The efficacy of the cd-score was evaluated using ROC curves, and the performance metrics, including AUC, accuracy, sensitivity and specificity, were calculated. The results showed that the cd-score demonstrated high diagnostic performance with an AUC of 0.959 in the training cohort, which was superior to that of single ncRNA. Using the best cut-off of 0.473, which was determined by the maximal Youden index (Youden index=sensitivity+specificity−1), the accuracy was calculated to be 0.904, sensitivity was 0.903, and specificity was 0.904 (figure 3, table 1). In comparison, the performance of traditional biomarkers related to the digestive system—CEA, CA19-9 and CA72-4—were also assessed, and comparative analysis showed that the cd-score significantly outperformed these traditional biomarkers (CEA: AUC=0.571, accuracy=0.547, sensitivity=0.174, specificity=0.966; CA19-9: AUC=0.618, accuracy=0.540, sensitivity=0.144, specificity=0.985; CA72-4: AUC=0.485, accuracy=0.509, sensitivity=0.174, specificity=0.885; figure 3, table 1). Moreover, these findings were successfully validated in the testing cohort (figure 3, table 1).

Figure 3

ROC curves for determining diagnostic performance. The ROC curves of the cd-score, CEA, CA19-9 and CA72-4 in the training, testing and external validation cohorts. CA19-9, carbohydrate antigen 19-9; CA72-4, carbohydrate antigen 72-4; cd-score, combined diagnostic model score; CEA, carcinoembryonic antigen; ROC, receiver operating characteristic.

Table 1

Performance of cd-score, CEA, CA19-9 and CA72-4 in differentiating patients with gastric cancer from healthy donors

To evaluate whether the cd-score was specific, univariate and multivariate linear regression analyses were conducted using the GC samples or the health samples in the exploration cohort (online supplemental table S6). The results showed that none of clinical characteristics were identified as prediction factors for the cd-score in the multivariate model. Furthermore, the cd-score was confirmed to be independent of clinical characteristics when used for judging the sample types (OR: 69.28 and p<0.001 in the multivariable model, online supplemental table S7). These findings support the use of the cd-score for diagnosing GC and underscore its potential for clinical application.

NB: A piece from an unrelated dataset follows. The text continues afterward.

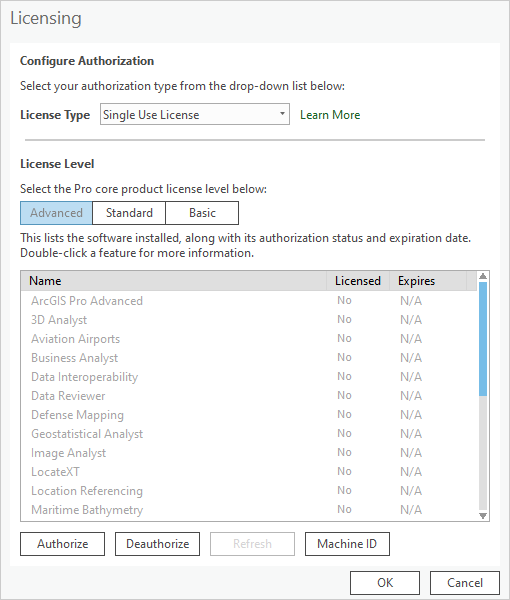This screenshot has height=600, width=510.
Task: Open the Machine ID dialog
Action: [347, 544]
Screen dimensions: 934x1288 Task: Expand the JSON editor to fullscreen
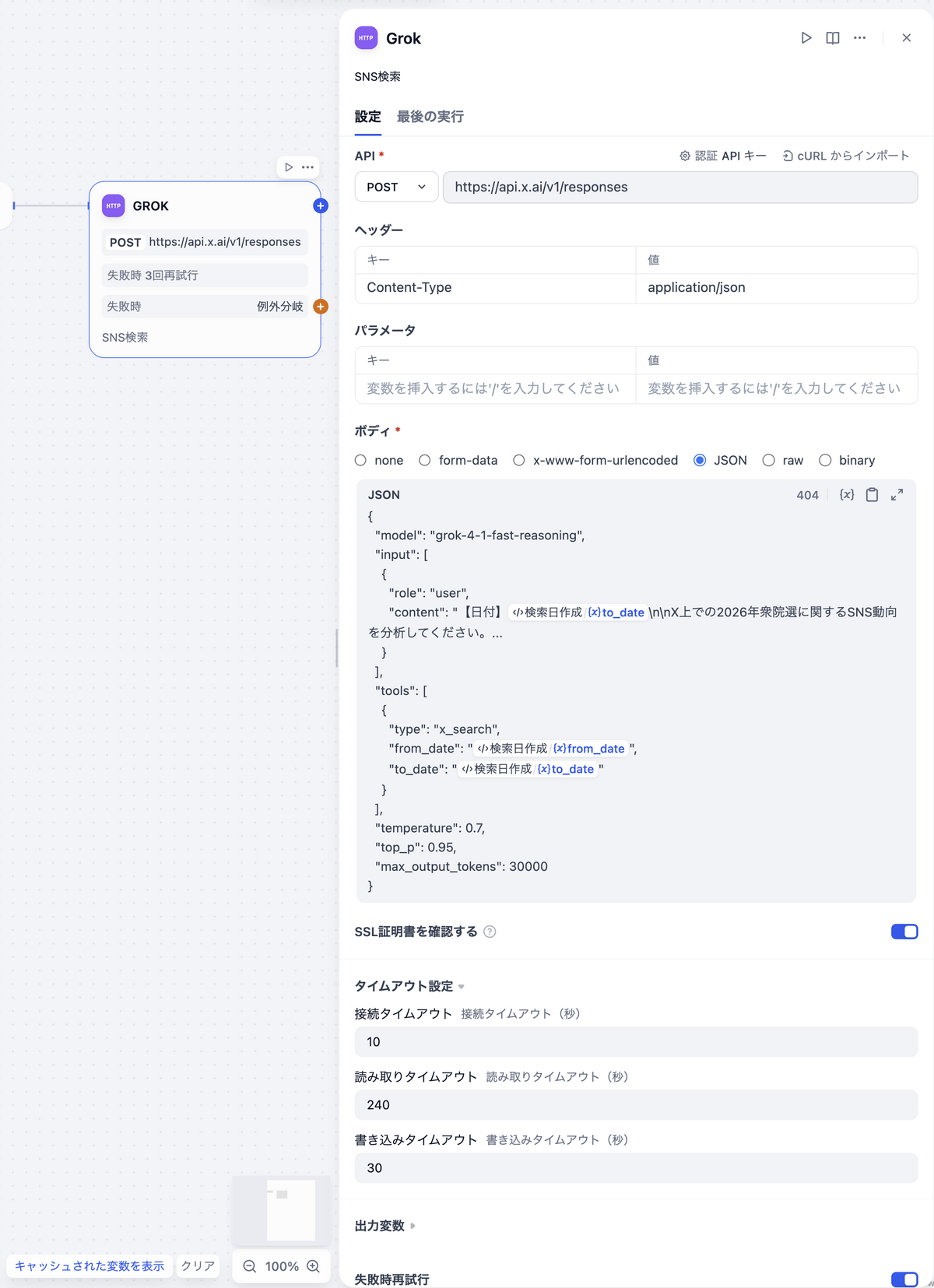tap(897, 494)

To further validate the generalisability of the cd-score, we included an external cohort from the Gastrointestinal and Anal Hospital of Guangdong Province, which comprised 124 GC patients and 103 healthy donors. The results demonstrated that the cd-score achieved an AUC of 0.949, with an accuracy of 0.869, a sensitivity of 1 and a specificity of 0.786 (figure 3; table 1), while traditional biomarkers such as CEA, CA19-9 and CA72-4 displayed significantly lower AUC values, accuracies, sensitivities and specificities (figure 3; table 1). Additionally, the cd-score was also confirmed to be independent of clinical characteristics in the external validation cohort via multivariate linear regression analyses (online supplemental table S8). Collectively, these results reinforce the earlier findings and highlight the potential clinical utility of the cd-score for GC diagnosis.

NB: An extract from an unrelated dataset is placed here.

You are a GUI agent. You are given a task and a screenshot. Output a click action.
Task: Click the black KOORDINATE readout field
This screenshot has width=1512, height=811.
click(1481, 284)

Practicality of the combined diagnostic model

It has been reported that 20%–40% of GC patients may not have detectable levels of traditional biomarkers such as CEA, CA19-9 and CA72-4 due to the Lewis ab genotype, which can lead to missed diagnoses in these patients, as the traditional biomarkers may be absent or at levels below detectable thresholds.11 To evaluate the diagnostic efficacy of the cd-score in such cases, we assessed GC patients negative for CEA, CA19-9 and CA72-4 from each cohort. Our results showed that the cd-score demonstrated excellent diagnostic performance with an AUC of 0.960, accuracy of 0.902, sensitivity of 0.899 and specificity of 0.904 in the training cohort for distinguishing GC patients with negative traditional biomarkers from healthy donors (figure 4A; online supplemental table S9). This high diagnostic performance was consistent in both the testing cohort and the external validation cohort (figure 4A; online supplemental table S9). These results highlight the potential robustness of the cd-score in identifying GC patients who are negative for conventional biomarkers and indicate the potential clinical efficacy of our proposed cd-score.

Figure 4

Application of the cd-score. (A) Diagnostic performance of the cd-score for detecting GC patients with negative CEA, CA19-9 and CA72-4 in the training, testing and external validation cohorts. (B) Performance of the cd-score in distinguishing early-stage GC patients from healthy donors compared with CEA, CA19-9 and CA72-4. (C) The cd-score values of the different groups in the prediction cohort. (D) ROC curves for the cd-score, CEA, CA19-9 and CA72-4 in differentiating between any two groups in the prediction cohort. CA19-9, carbohydrate antigen 19-9; CA72-4, carbohydrate antigen 72-4; cd-score, combined diagnostic model score; CEA, carcinoembryonic antigen; GC, gastric cancer; NTB, negative for three biomarkers; ROC, receiver operating characteristic.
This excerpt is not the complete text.